The paradox of choice…now in 2D
As Nudge blog readers know well, the paradox of choice is the paralysis that accompanies decision making as the number of available options increases. It’s harder to pick a prescription drug plan when there are 60 plans than when there are four.
Three marketing researchers think there’s more to the paradox of choice than, well, choice. In the paper “Variety, Vice and Virtue: How Assortment Size Influences Option Choice,” they argue that the object consumers are making a decision about matters too. Through five experiments that explore choices involving ice cream and fruit, and MP3 players and printers, they find that increasing the number of available options leads people to choose the more sensible goods–the fruit instead of the ice cream, the printer instead of the MP3 player–because they are easier to justify.
If these findings are true, as the authors note, there are plenty of ways it can be used to influence choice. Rather than limiting a menu to healthy choices only, cafeteria managers might actually expand it to include lots and lots of fried foods and lots and lots of healthy veggies and sandwiches.
This unanticipated benefit of assortment can potentially be used to improve consumer welfare — but with caution. Giving consumers more options should increase their reliance on justifications for choice, but this will only improve their welfare in cases in which those reasons point them to better options. Whether the overall combination of these factors has positive or negative welfare implications remains to be seen.
This caveat makes the lessons of this study potentially less powerful for policy areas of interest like health care and retirement savings, where lack of knowledge or undifferentiated types of products hinder people from generating accurate reasons about the advantages and disadvantages of good and bad products.
The overall lesson does raise a question common to other behavioral economics work: Have marketers picked up on these findings already? Not necessarily. Take a standard consumer electronics store, like Best Buy. There is an abundance of products, useful and indulgent, in any Best Buy, which are arranged by category, so all the televisions are in one section, the computer equipment in another, and so on. Typically, the store’s layout is meant to bring in the biggest profits by putting the most profitable electronics with the highest mark-ups in the highest traffic areas.
What happens when the utilitarian products end up right next to the stuff you splurge on? Can the less profitable needs steal sales from the splurges? Take the case of cell phones and MP3 players.
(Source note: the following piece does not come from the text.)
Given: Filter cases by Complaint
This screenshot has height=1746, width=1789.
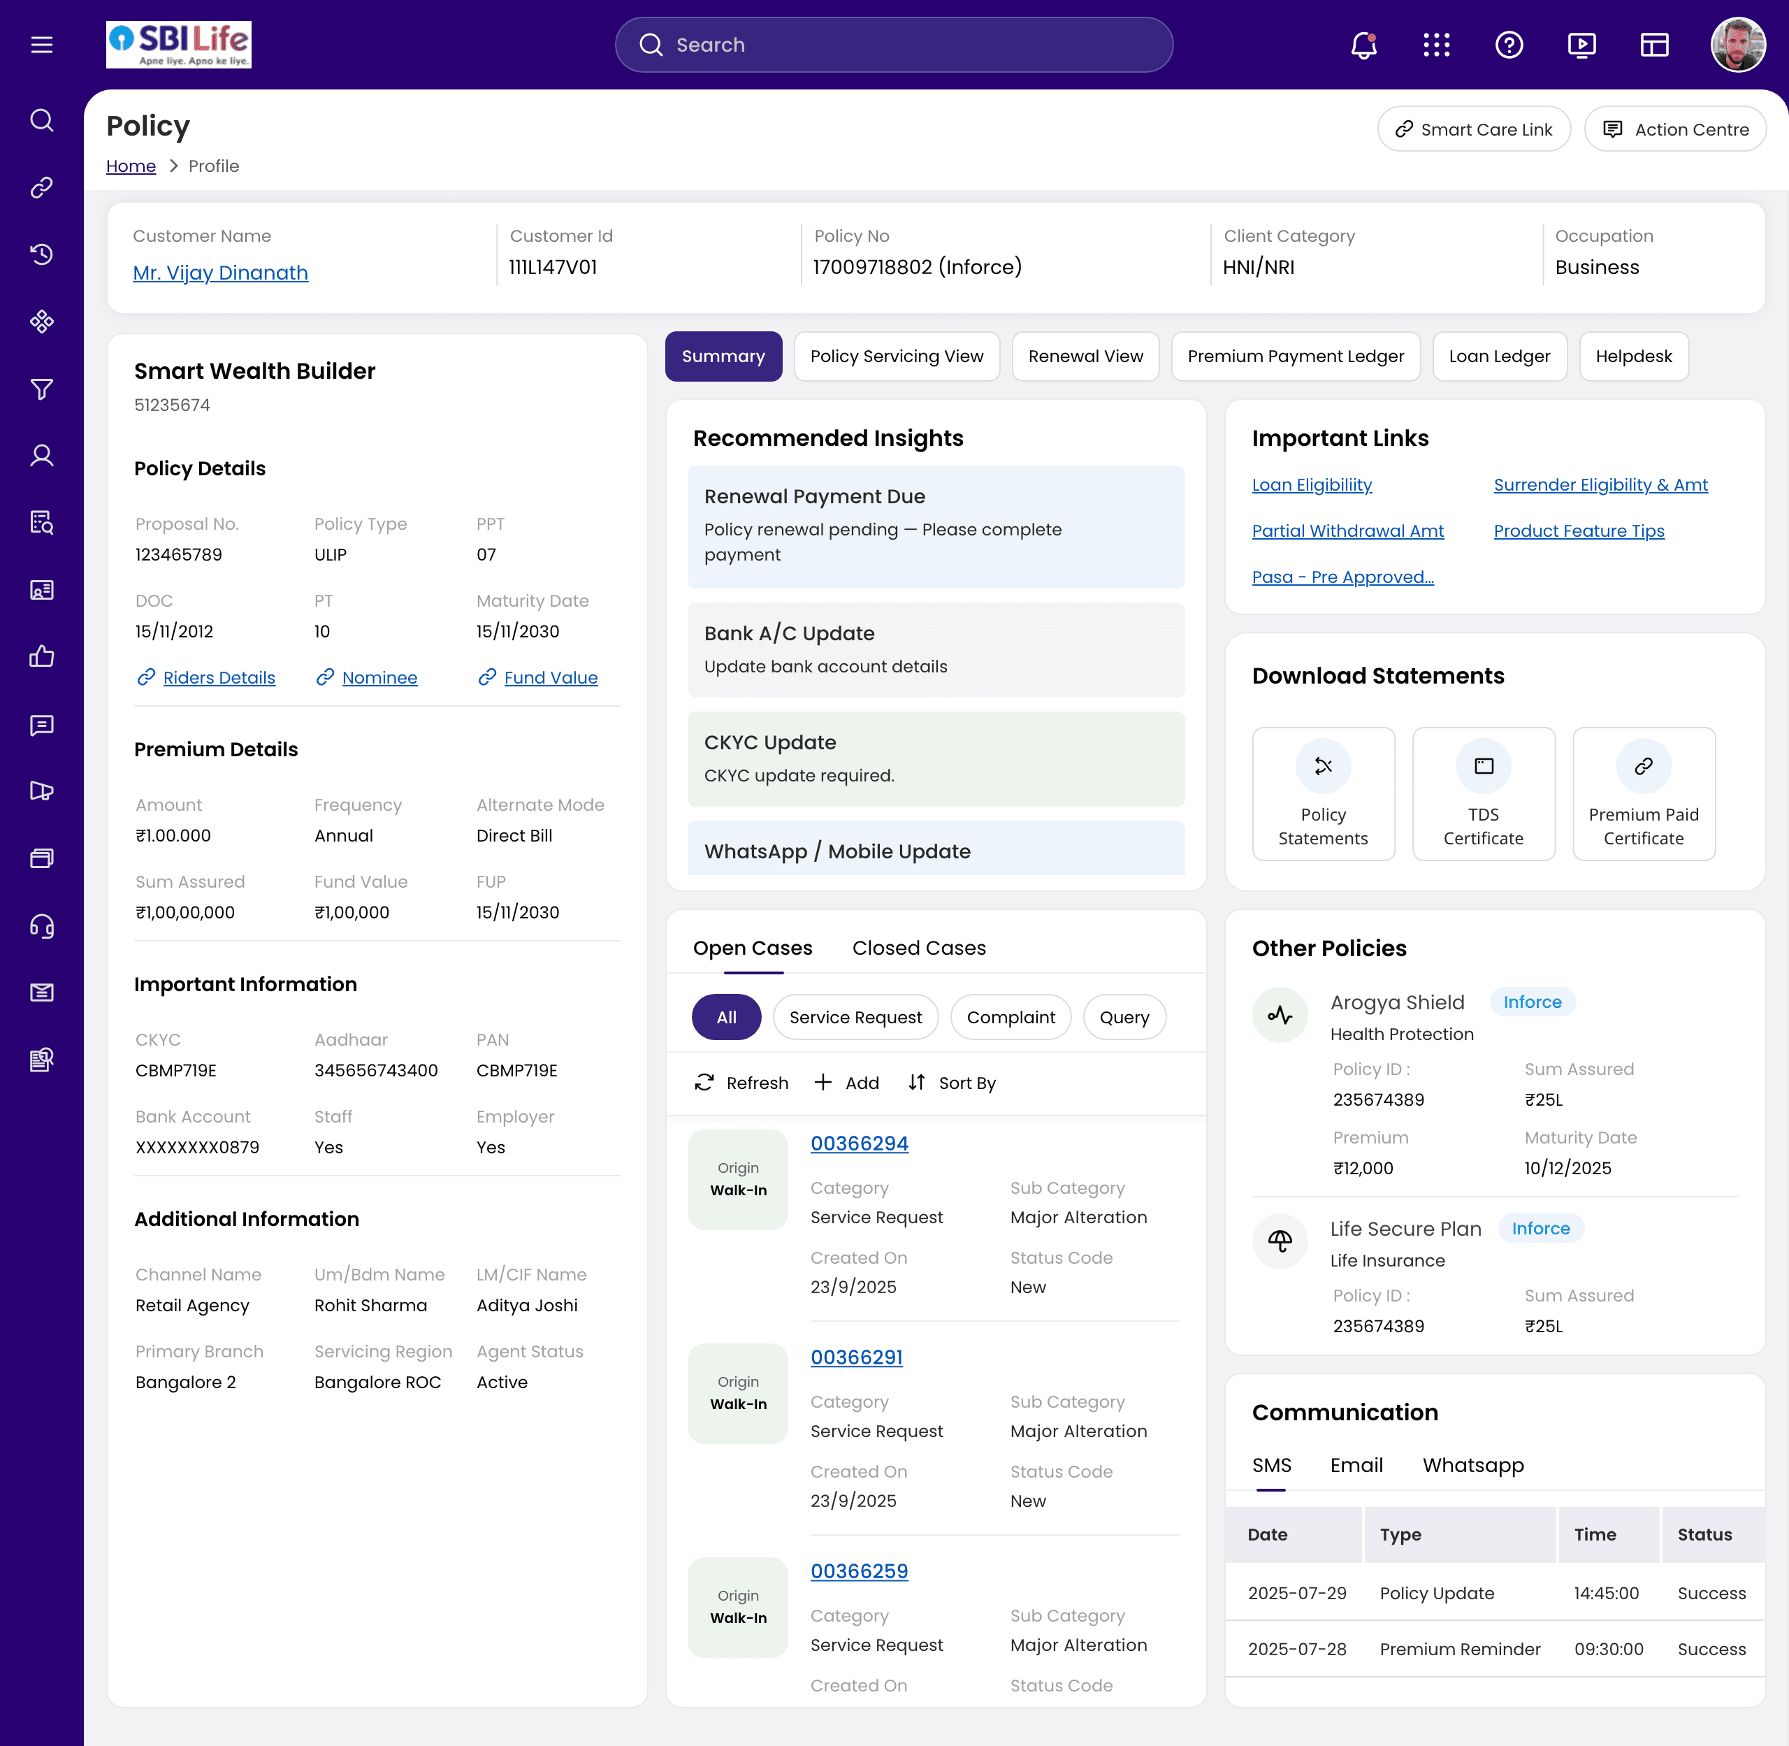Looking at the screenshot, I should pyautogui.click(x=1010, y=1017).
In most Best Buys (certainly in the ones in Chicago), cell phones and MP3 players are very close to each other, and right near the front of the store since both are profitable and popular items. But the cell phone is a must-have compared to the MP3 player, particularly now that lots of cell phones play music. Depending on the difference in mark-ups (which are higher on MP3 players–do any readers want to correct this?), to confront customers with both products could shrink MP3 player sales relative to what they might seel against an even bigger splurge, like maybe a digital camera. Rather than reordering the whole store, Best Buy might sell more MP3 players if it built a small divider between the MP3 table and the cell phone counter. Either way, it looks like retailers have another variable to consider in their store’s choice architecture.
Addendum: Careful readers note that the paradox of choice may also refer to the poorer decisions that result as options expand.